● AIM OF THE EXERCISE
Below are lines of records; copy exactly those from the one containing "Image resolution: width=357" through the one containing "Open the Forms", leaving the pictures behind.
*** SUPPLIED MATERIAL
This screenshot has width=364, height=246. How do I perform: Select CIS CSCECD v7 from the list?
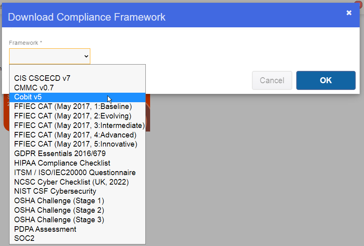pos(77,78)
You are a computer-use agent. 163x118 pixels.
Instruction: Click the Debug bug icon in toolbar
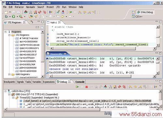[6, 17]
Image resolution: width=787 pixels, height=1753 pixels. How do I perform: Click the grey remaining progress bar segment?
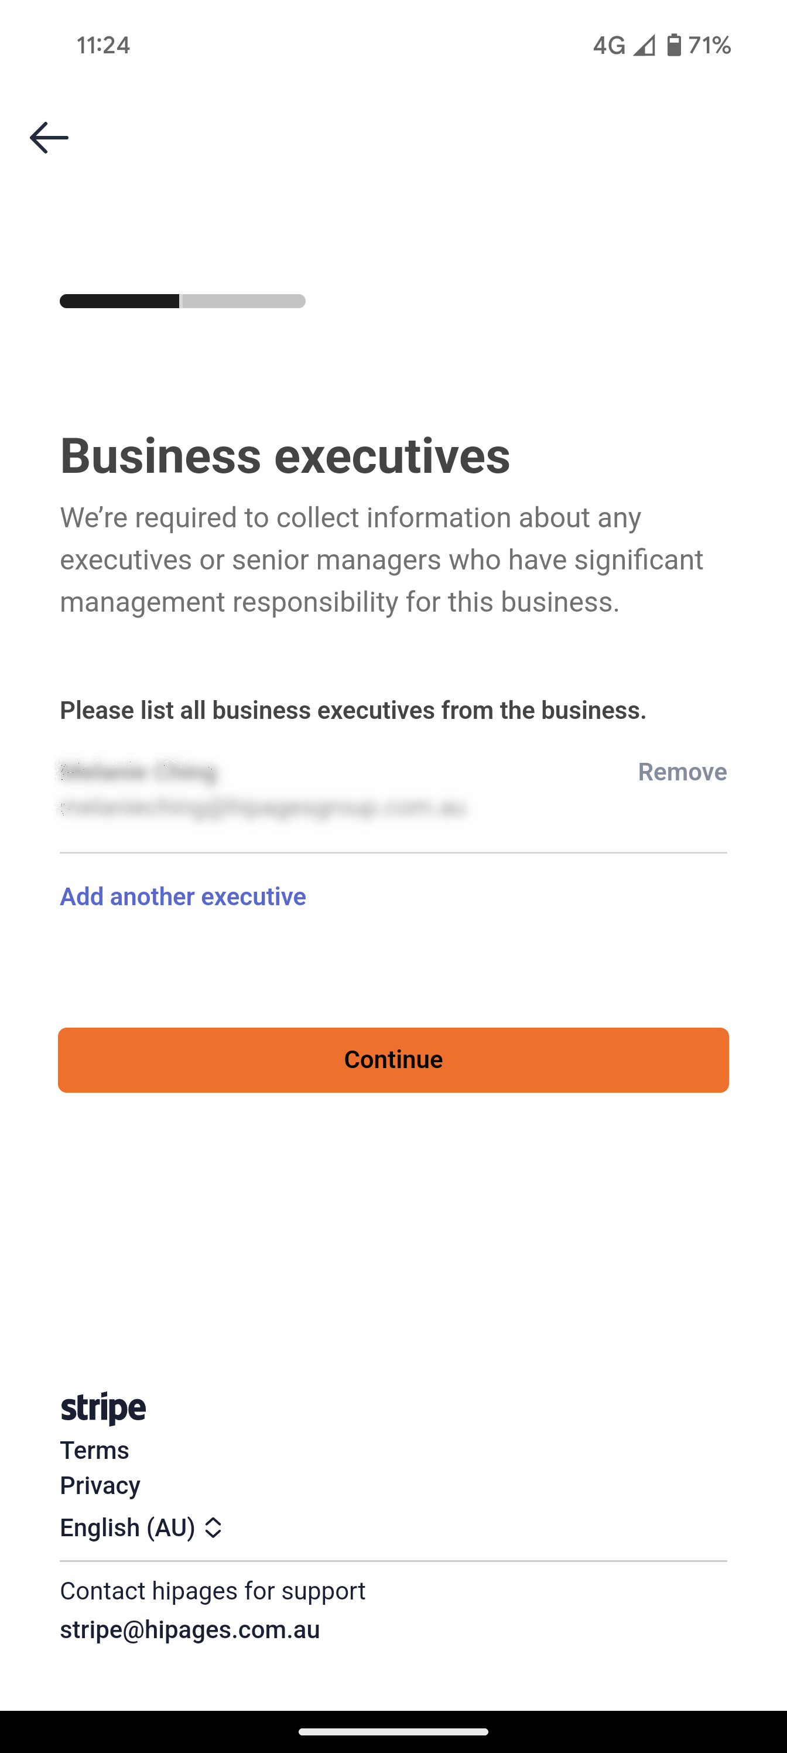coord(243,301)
******
*** SUPPLIED MATERIAL
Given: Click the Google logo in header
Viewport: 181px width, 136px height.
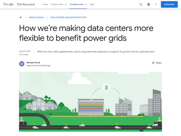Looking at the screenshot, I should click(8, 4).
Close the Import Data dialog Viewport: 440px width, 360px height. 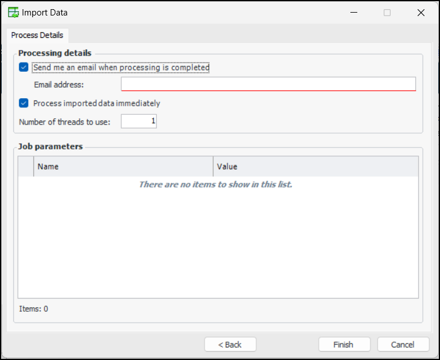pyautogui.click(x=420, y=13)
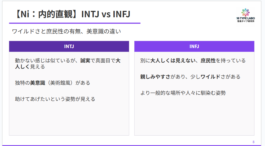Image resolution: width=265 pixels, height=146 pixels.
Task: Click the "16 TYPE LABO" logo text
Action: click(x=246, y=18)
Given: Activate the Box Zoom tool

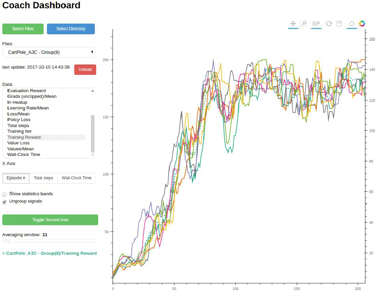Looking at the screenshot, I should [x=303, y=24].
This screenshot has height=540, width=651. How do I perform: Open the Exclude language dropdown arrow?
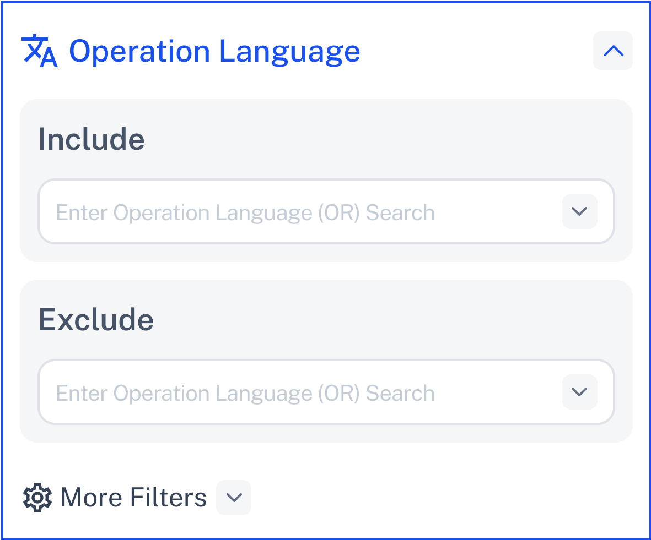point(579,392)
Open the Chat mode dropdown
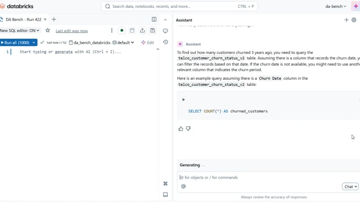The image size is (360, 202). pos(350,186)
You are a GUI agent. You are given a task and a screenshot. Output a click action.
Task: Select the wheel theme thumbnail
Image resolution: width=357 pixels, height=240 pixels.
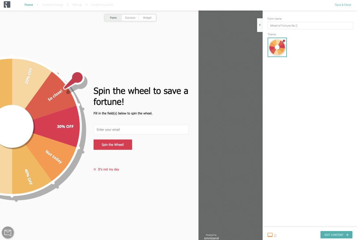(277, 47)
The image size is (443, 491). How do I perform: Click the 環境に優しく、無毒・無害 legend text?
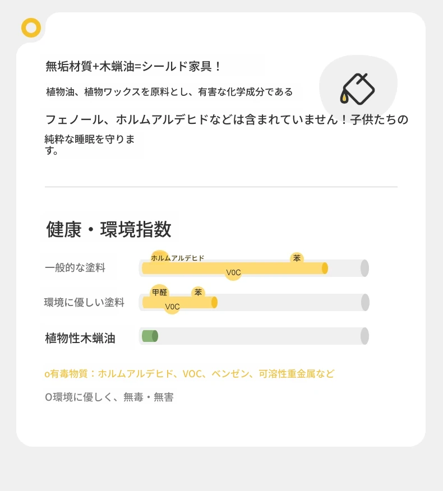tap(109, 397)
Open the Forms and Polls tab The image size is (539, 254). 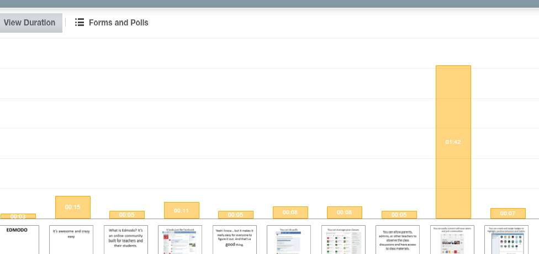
******
*** SUPPLIED MATERIAL
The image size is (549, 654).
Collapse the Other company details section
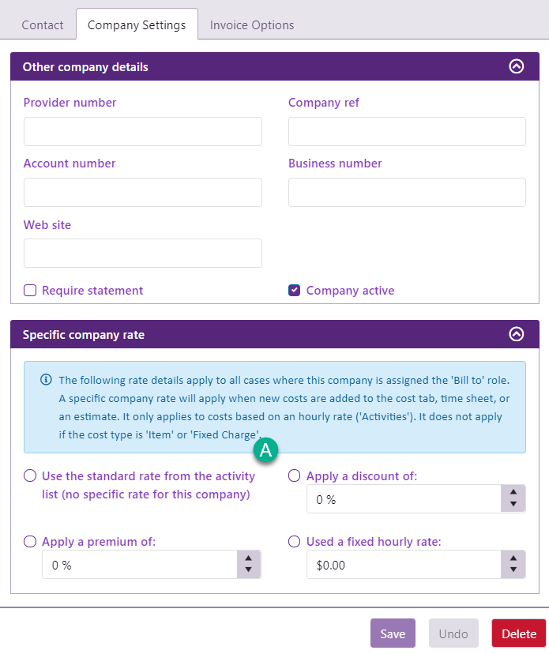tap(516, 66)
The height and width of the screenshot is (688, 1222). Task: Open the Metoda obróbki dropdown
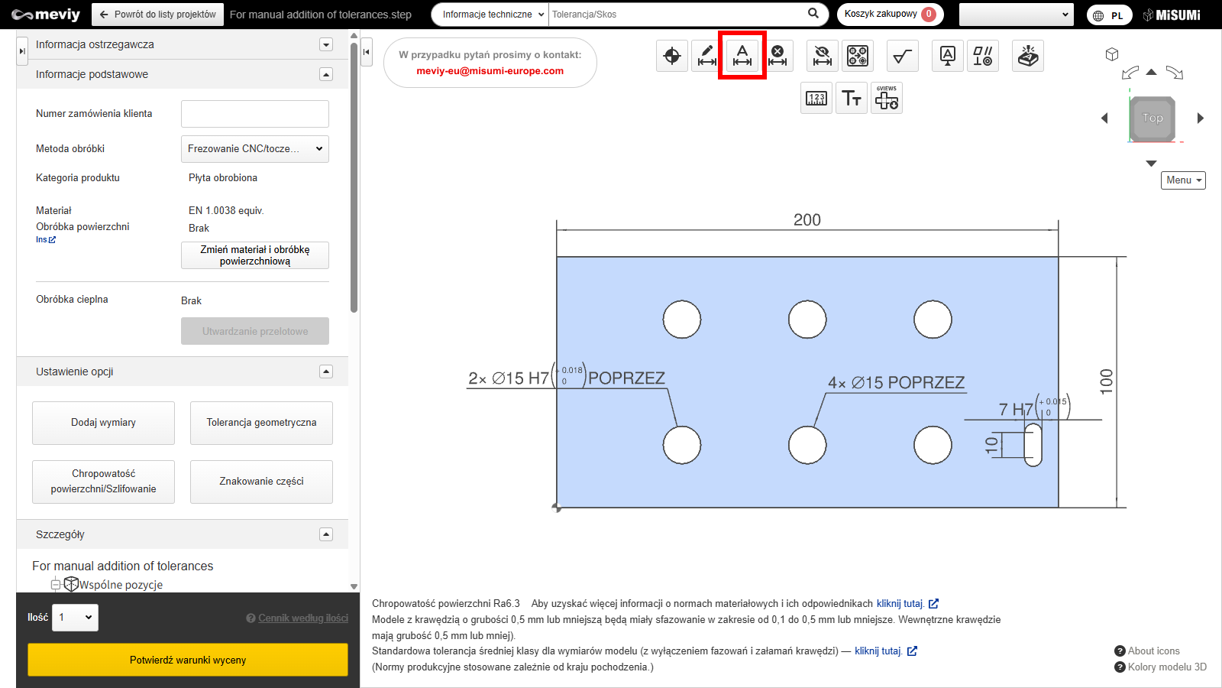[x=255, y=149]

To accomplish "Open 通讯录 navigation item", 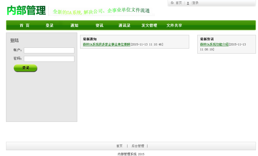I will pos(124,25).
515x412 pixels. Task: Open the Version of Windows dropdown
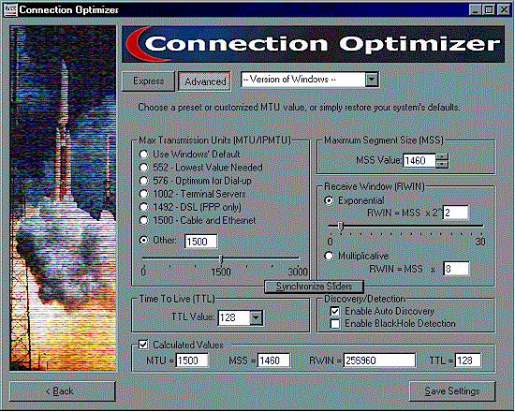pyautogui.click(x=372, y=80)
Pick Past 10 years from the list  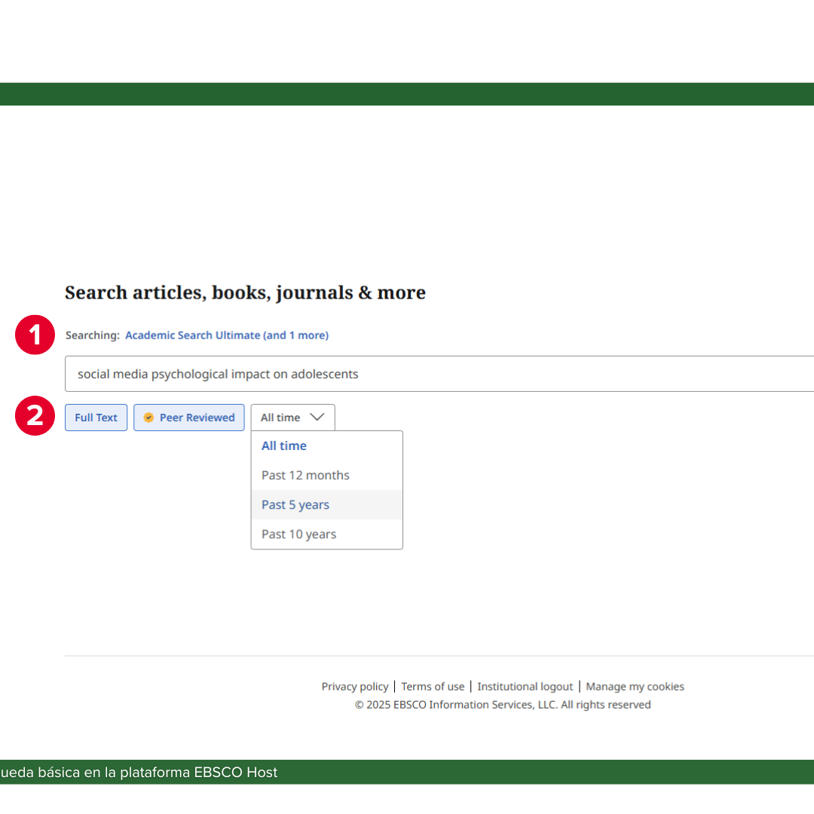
******
● ANSWER TO THE PROBLEM
Image resolution: width=357 pixels, height=240 pixels.
(277, 47)
The image size is (443, 491). How do I perform: Click the 環境に優しく、無毒・無害 legend text?
tap(109, 397)
Open the Forms and Polls tab The image size is (539, 254). 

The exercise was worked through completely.